***** Provided records
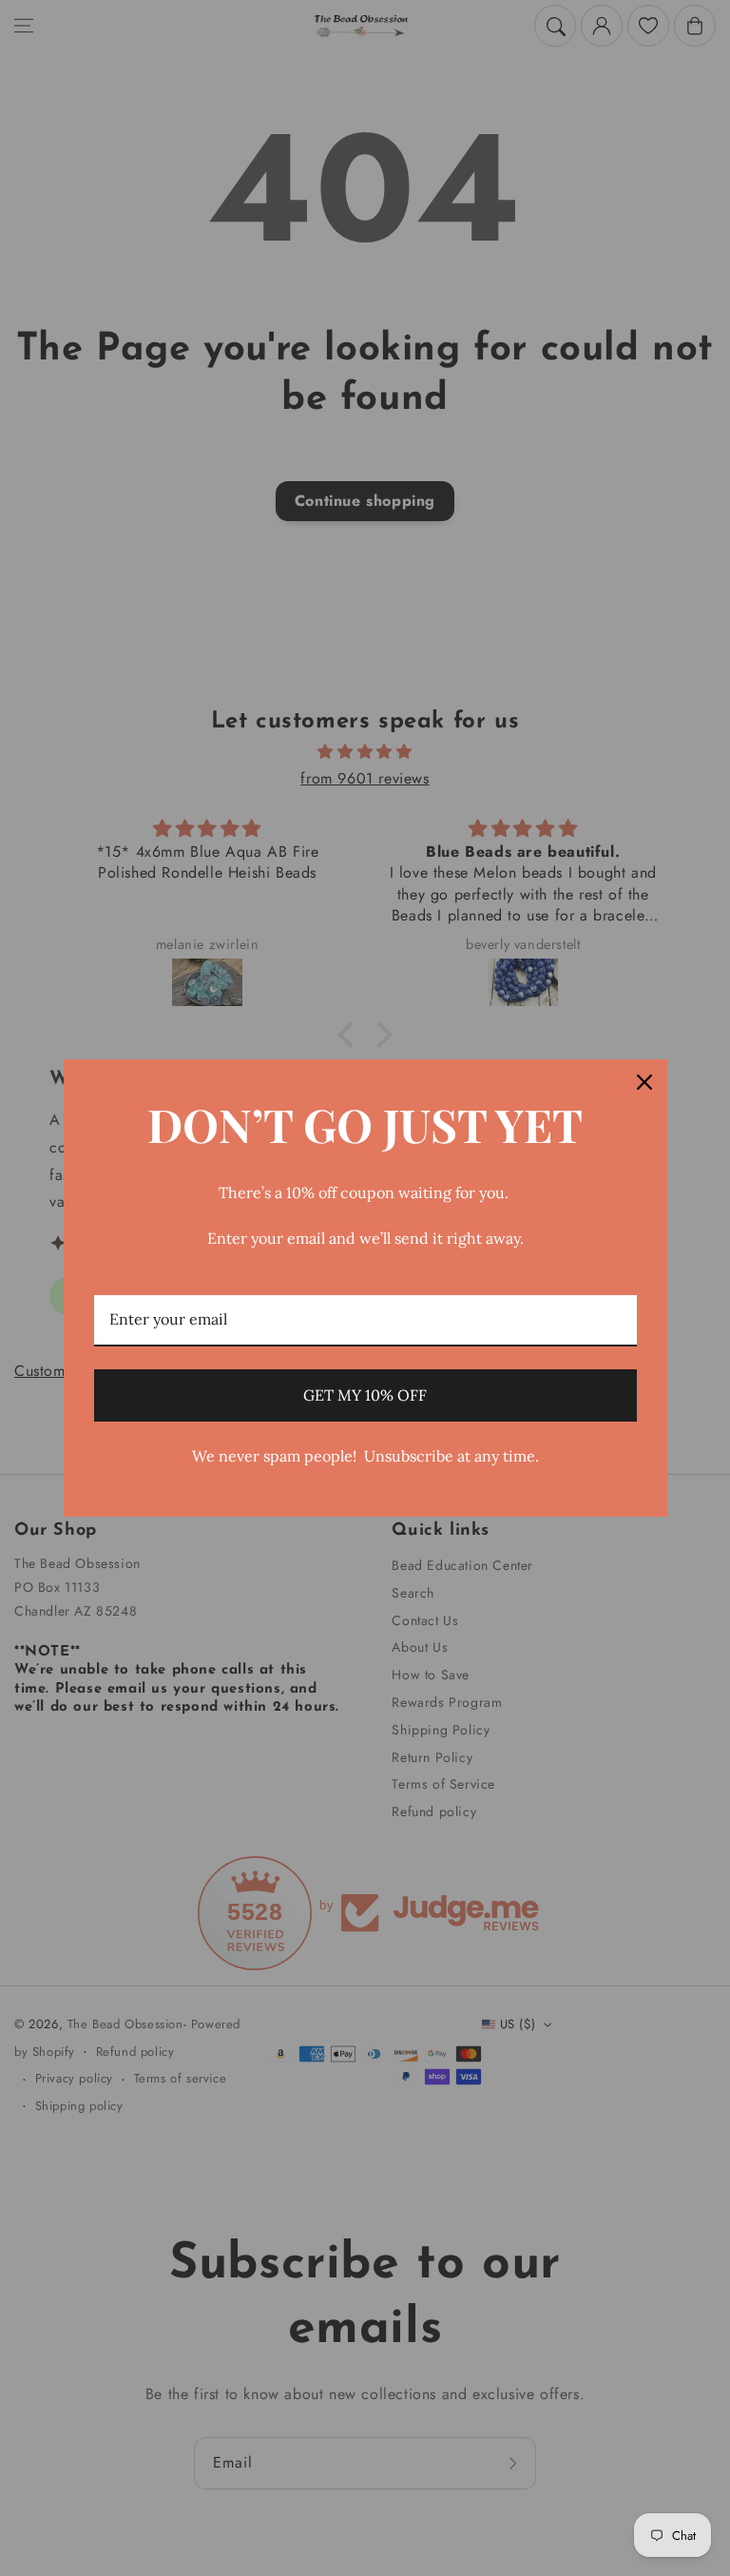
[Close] (644, 1082)
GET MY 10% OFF (365, 1394)
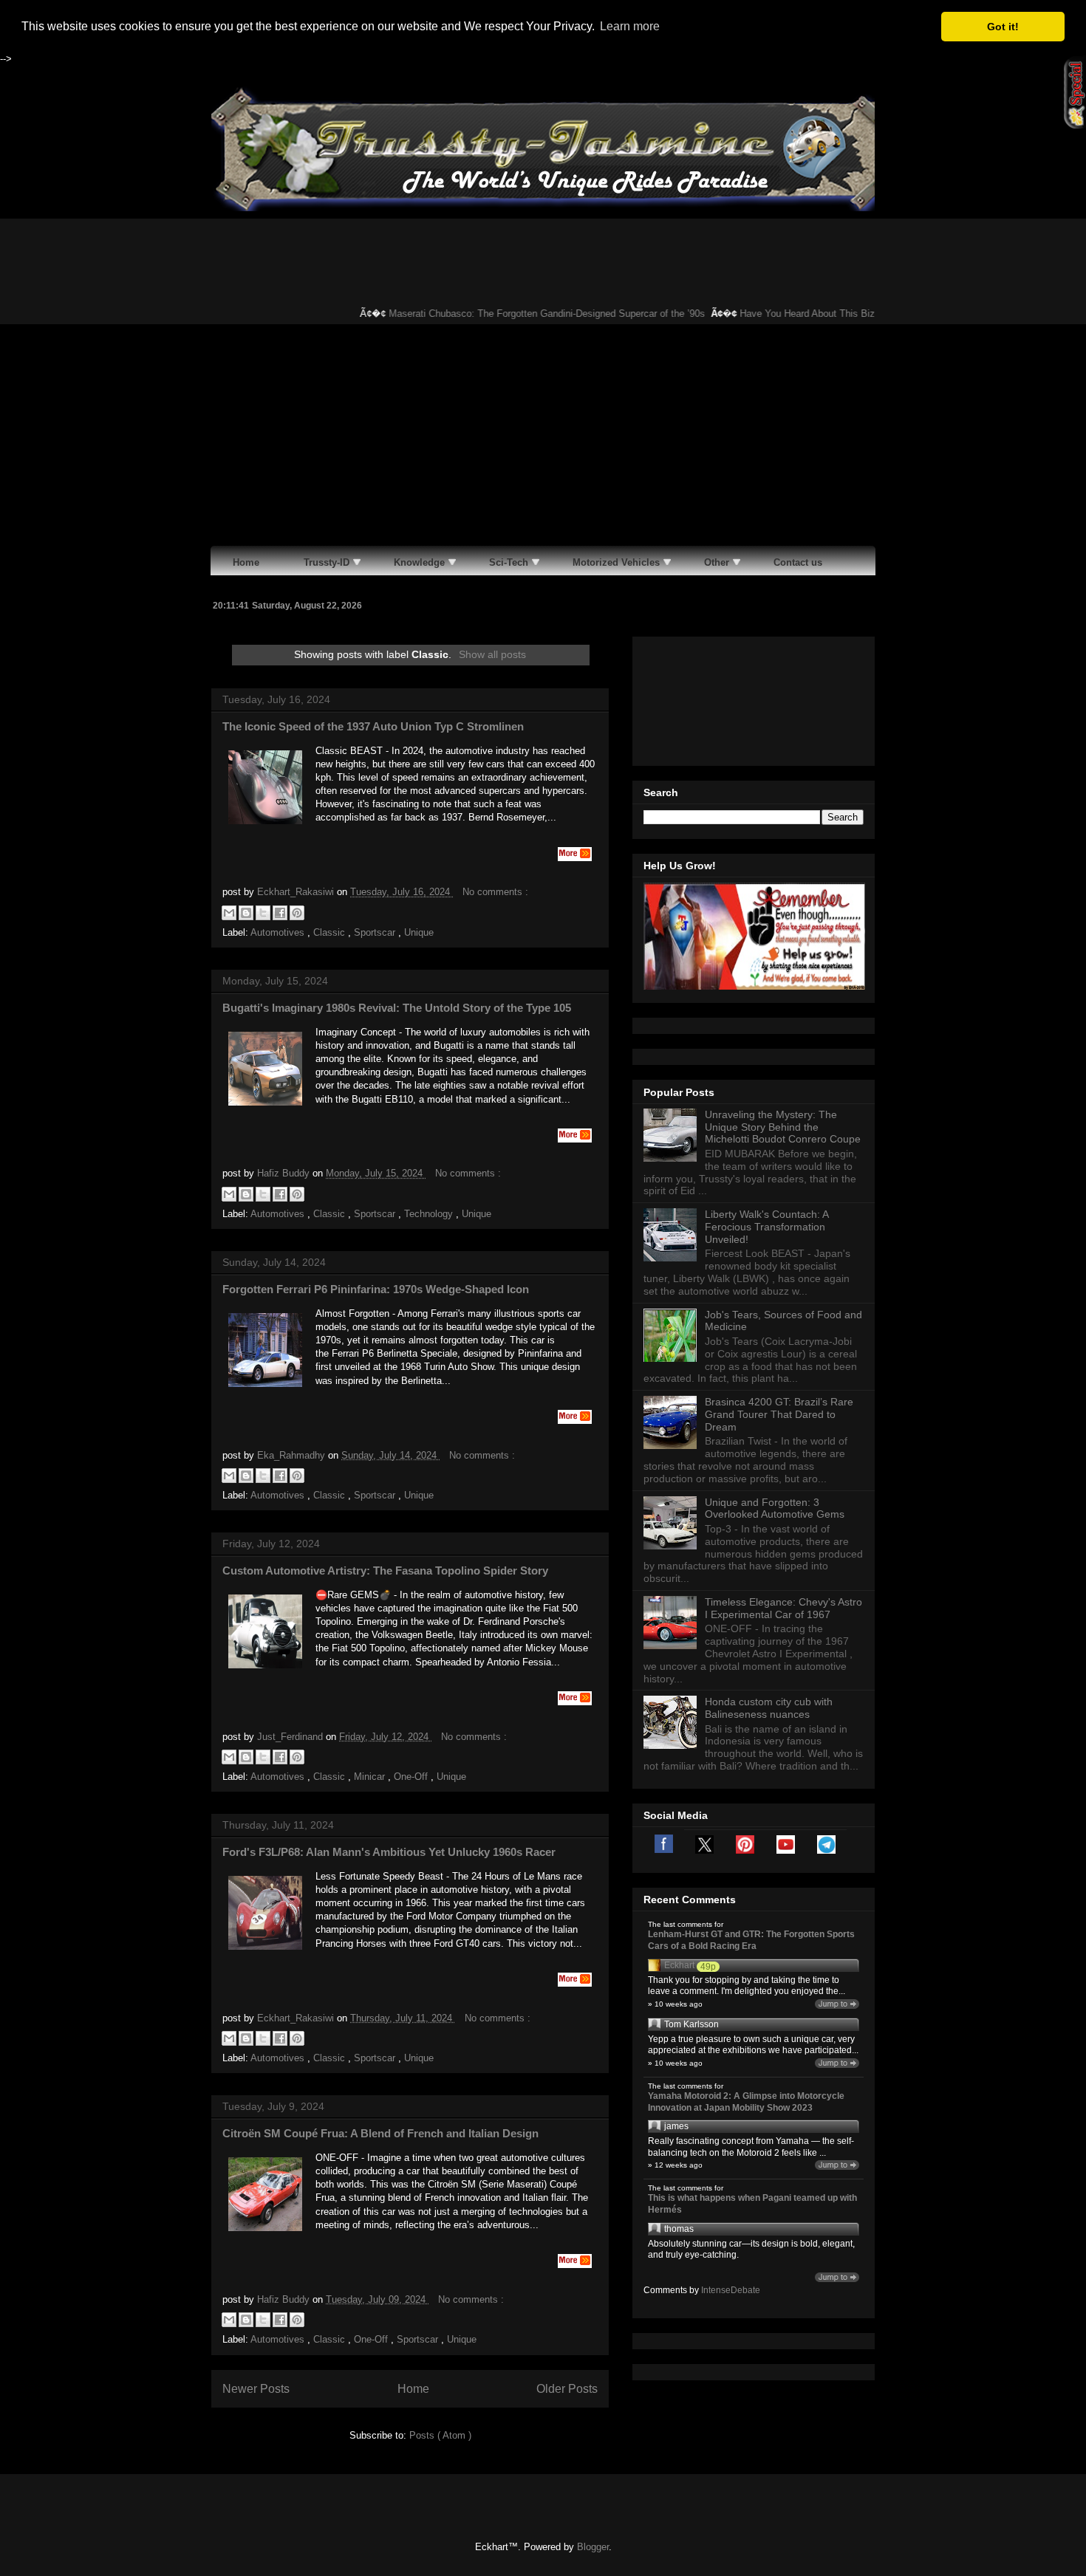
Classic (330, 932)
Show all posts (492, 654)
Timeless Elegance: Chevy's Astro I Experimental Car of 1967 (783, 1608)
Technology (430, 1213)
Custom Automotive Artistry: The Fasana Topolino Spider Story (385, 1570)
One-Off (412, 1776)
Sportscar (376, 932)
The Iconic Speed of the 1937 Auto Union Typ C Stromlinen (373, 726)
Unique (419, 932)
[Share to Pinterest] (297, 912)
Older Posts (567, 2389)
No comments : (495, 891)
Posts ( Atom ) (440, 2435)
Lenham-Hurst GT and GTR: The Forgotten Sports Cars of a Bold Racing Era (751, 1940)
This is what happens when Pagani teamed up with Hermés (752, 2204)
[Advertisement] (543, 435)
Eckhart (679, 1965)
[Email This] (229, 912)
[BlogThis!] (246, 912)
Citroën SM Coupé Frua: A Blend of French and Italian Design (380, 2133)
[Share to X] (263, 912)
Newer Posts (256, 2389)
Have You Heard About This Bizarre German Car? (820, 313)
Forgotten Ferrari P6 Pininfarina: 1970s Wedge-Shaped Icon (375, 1289)
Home (413, 2389)
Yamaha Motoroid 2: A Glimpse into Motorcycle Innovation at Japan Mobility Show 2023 (746, 2102)
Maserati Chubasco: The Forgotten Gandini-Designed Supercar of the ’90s (521, 313)
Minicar (371, 1776)
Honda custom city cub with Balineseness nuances (769, 1708)
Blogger (593, 2546)
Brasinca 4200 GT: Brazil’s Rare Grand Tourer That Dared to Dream (779, 1414)
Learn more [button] (630, 26)
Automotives (278, 932)
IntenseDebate (730, 2290)
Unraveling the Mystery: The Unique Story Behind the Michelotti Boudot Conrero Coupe (783, 1127)
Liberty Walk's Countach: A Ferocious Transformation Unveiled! (766, 1226)
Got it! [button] (1003, 26)
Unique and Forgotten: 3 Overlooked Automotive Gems (774, 1508)
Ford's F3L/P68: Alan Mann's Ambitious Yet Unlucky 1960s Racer (389, 1852)
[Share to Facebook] (280, 912)
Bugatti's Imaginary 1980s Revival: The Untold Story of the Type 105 (396, 1007)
**********
Task instructions: What is needed is an exact copy of the data, without any pictures.

Your response:
[Close] (644, 1082)
GET MY 10% OFF (365, 1394)
Classic (330, 932)
Show all posts (492, 654)
Timeless Elegance: Chevy's Astro I Experimental Car of 1967 (783, 1608)
Technology (430, 1213)
Custom Automotive Artistry: The Fasana Topolino Spider Story (385, 1570)
One-Off (412, 1776)
Sportscar (376, 932)
The Iconic Speed of the 1937 Auto Union Typ C Stromlinen (373, 726)
Unique (419, 932)
[Share to Pinterest] (297, 912)
Older Posts (567, 2389)
No comments : (495, 891)
Posts ( Atom ) (440, 2435)
Lenham-Hurst GT and GTR: The Forgotten Sports Cars of a Bold Racing Era (751, 1940)
This is what happens when Pagani teamed up with Hermés (752, 2204)
[Advertisement] (543, 435)
Eckhart (679, 1965)
[Email This] (229, 912)
[BlogThis!] (246, 912)
Citroën SM Coupé Frua: A Blend of French and Italian Design (380, 2133)
[Share to X] (263, 912)
Newer Posts (256, 2389)
Have You Heard About This Bizarre German Car? (820, 313)
Forgotten Ferrari P6 Pininfarina: 1970s Wedge-Shaped Icon (375, 1289)
Home (413, 2389)
Yamaha Motoroid 2: A Glimpse into Motorcycle Innovation at Japan Mobility Show 2023 (746, 2102)
Maserati Chubasco: The Forgotten Gandini-Designed Supercar of the ’90s (521, 313)
Minicar (371, 1776)
Honda custom city cub with Balineseness nuances (769, 1708)
Blogger (593, 2546)
Brasinca 4200 GT: Brazil’s Rare Grand Tourer That Dared to Dream (779, 1414)
Learn more [button] (630, 26)
Automotives (278, 932)
IntenseDebate (730, 2290)
Unraveling the Mystery: The Unique Story Behind the Michelotti Boudot Conrero Coupe (783, 1127)
Liberty Walk's Countach: A Ferocious Transformation Unveiled! (766, 1226)
Got it! [button] (1003, 26)
Unique and Forgotten: 3 Overlooked Automotive Gems (774, 1508)
Ford's F3L/P68: Alan Mann's Ambitious Yet Unlucky 1960s Racer (389, 1852)
[Share to Facebook] (280, 912)
Bugatti's Imaginary 1980s Revival: The Untold Story of the Type 105 (396, 1007)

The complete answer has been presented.